University of York Boat Club
- Location: York
- Home water: River Ouse
- Founded: 1963
- Key people: James Maiklem (President) Ella Mabbutt (Vice President) Esme Redmond (Secretary) Ned Goodrich (Treasurer) Daisy Waters (Training Coordinator) Alex McCrae (Senior Men's Captain) Keira Brueton (Senior Women's Captain) Erin Sanders and Harry Thomas (Novice Men's Captains) Lauren Mutch and Christie Morrow (Novice Women's Captains) Keela Webster and Ben Page (YURow Captain) Sophia Leigh-Hunt (Coxswain’s Officer)
- University: University of York
- Colours: Black and Gold, York Blue
- Affiliations: British Rowing BUCS
- Website: www.universityofyorkboatclub.com
- Acronym: UYO

Events
- Roses Tournament; White Rose Head;

= University of York Boat Club =

British rowing club

The University of York Boat Club (UYBC) is the rowing club of the University of York. It was founded in 1963 by Richard Miles. The club's boathouse is located along the River Ouse in Fulford, York, North Yorkshire, United Kingdom.

The club is composed of five squads: Senior Women, Senior Men, Novice Women, Novice Men, and YURow, a development of the former 'White Rose' staff and community club into an inclusive development environment to both University members and the wider community.

The boat club was a GB Start centre until 2021, and in 2016 was the university's largest mixed-gender sports club on campus, with over 200 members and a membership more than 50% female.

== History ==
The Boat Club was founded in October 1963 during the first month of activity of the newly established university. It was first hosted by York City Rowing Club which allowed the students to use their equipment for no charge. In March 1965, the club entered its first competition: The Yorkshire Head of the River which took place in York. The Vice-Chancellor of the university, Lord James Rusholme suggested a boat race between the Lancaster University Boat Club and the University of York. The first Roses Boat Race was competed on 15 May 1965 and was won by York. This boat race has since evolved in the Roses tournament competed every year by sports teams across both universities.

The club fundraises annually, both for charities such as Movember, and to fund itself. Fundraising events have included a 24-hour sponsored row on an ergometer and a world record attempt for the longest continual row on an ergometer. In 2016 the club became the first UK university boat club to introduce an LGBT policy, promoting it by adopting rainbow-coloured Wellington boots.

The club has competed at Henley Royal Regatta, most recently qualifying for the Temple Challenge Cup in 2011, 2017, 2021 and 2023. The senior women's squad has been similarly attended Henley Women's Regatta, qualifying for the main draw in June 2022 in ninth, beating international and domestic crews.

== Committee ==
The club is entirely run by the students. The committee is elected each year in May.
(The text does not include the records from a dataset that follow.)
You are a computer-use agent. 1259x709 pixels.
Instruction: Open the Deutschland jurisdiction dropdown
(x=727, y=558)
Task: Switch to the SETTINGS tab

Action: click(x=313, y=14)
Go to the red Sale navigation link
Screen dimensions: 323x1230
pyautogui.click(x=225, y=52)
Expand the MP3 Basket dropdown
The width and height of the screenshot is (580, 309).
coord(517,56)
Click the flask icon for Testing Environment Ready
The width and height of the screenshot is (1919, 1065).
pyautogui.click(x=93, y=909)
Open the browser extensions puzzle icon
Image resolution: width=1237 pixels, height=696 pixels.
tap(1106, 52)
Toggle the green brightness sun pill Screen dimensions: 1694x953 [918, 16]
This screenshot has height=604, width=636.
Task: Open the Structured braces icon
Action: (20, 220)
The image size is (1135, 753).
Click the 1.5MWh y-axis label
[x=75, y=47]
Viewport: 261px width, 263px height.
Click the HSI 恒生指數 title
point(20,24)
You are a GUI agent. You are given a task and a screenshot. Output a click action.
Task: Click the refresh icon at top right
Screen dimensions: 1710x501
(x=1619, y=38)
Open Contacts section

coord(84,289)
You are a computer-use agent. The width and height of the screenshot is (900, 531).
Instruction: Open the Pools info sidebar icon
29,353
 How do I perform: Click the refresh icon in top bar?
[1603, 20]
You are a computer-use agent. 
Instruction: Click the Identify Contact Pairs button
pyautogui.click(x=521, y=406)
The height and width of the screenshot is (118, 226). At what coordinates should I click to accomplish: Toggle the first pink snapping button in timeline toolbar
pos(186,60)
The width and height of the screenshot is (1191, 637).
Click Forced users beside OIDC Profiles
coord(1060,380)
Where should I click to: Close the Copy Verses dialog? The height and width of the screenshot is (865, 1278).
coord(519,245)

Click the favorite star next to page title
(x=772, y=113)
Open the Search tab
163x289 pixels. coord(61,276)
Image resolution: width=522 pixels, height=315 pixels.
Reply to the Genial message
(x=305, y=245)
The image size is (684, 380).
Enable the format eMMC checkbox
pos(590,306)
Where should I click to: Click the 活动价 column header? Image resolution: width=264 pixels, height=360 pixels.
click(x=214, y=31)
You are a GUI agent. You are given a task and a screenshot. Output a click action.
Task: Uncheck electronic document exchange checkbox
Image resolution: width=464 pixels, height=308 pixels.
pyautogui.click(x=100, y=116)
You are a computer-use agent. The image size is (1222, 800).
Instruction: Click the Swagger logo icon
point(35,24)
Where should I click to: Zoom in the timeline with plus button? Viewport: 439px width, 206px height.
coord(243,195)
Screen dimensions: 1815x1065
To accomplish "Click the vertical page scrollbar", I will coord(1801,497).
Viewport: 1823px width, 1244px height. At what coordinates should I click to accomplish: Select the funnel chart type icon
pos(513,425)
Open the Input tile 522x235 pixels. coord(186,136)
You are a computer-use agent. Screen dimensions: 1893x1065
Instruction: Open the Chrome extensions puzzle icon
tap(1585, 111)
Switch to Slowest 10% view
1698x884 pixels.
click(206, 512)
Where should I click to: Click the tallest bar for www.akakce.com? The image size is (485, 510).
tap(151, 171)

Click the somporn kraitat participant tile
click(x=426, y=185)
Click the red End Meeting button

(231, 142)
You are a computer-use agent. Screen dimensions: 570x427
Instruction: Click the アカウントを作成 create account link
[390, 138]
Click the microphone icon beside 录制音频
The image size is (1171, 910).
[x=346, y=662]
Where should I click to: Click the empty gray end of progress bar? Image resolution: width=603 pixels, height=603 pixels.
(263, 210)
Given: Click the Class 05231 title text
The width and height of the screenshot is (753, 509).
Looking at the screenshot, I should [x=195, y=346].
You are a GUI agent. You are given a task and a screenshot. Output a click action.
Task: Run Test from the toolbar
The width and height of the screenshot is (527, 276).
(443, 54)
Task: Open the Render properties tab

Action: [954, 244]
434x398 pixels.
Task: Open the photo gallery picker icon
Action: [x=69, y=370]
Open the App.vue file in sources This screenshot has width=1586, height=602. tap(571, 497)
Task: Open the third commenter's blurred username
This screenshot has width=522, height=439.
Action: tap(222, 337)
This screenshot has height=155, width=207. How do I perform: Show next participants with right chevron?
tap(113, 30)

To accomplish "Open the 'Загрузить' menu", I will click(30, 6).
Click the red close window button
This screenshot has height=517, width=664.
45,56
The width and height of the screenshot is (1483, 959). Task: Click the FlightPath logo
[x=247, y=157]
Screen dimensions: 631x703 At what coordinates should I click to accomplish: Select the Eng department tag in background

The committee comprises several club signatories and other roles such as Novice captains, Safety and Wellbeing officers, Social secretaries and a Development team.

== Kit and Blades ==
The club used "York" blue as its colour until the sports union unification in 2012, at which point the official colours changed to black and gold. As of 2025, the club has returned to racing in York blue to reflect its origins and history. The club's blade design is black with a white rose of York. The blazer of the club remains blue with white edging and bears a modified version of the crest of the university's arms (white rose of York with two crossed rowing oars behind it instead of the crossed keys of York).

== Races ==
The club partakes in various different races all around the academic year catering to those who are wanting to compete at various different levels. Throughout the winter the club partakes in Head Races such as York Autumn Sculls, Head of the Don, Fours Head, Rutherford and York Small Boats. After returning in the New Year the Club attends South Yorkshire Head, BUCS Head and both Women's Head of The River and Men's Head of The River.

The summer season consists of attending major events in the rowing calendar such as Durham Regatta, the Metropolitan Regatta, Marlow Regatta, Henley Women's Regatta and Henley Royal Regatta.

The club also used to have a race against York Saint John University Rowing Club, and traditionally run the White Rose Head, a three-kilometre head-to-head race from on the River Ouse, from the university boathouse and the Lowther pub.

== Jorvik B.C. ==
Jorvik B.C. is the university's alumni's boat club. It was founded in 2011 and holds a number of events each year for former and current club members. It boasts members of some of the biggest rowing clubs in the country and races under the traditional colours of the club. This is a vibrant community of people who have passed through the club at various points in its history and continues to welcome new members on an annual basis.

- An annual Jorvik Dinner held in one of the grand boathouses in South West London along the river Thames.
- The Henley Royal Regatta Picnic which is usually held the Saturday of the race each July.
- The Jorvik vs UYBC boat race, a 400m race between the two clubs held each April in Henley on Thames.

Blade of the Jorvik Boat Club

The Jorvik Boat Club uses the old club colour: the York Blue.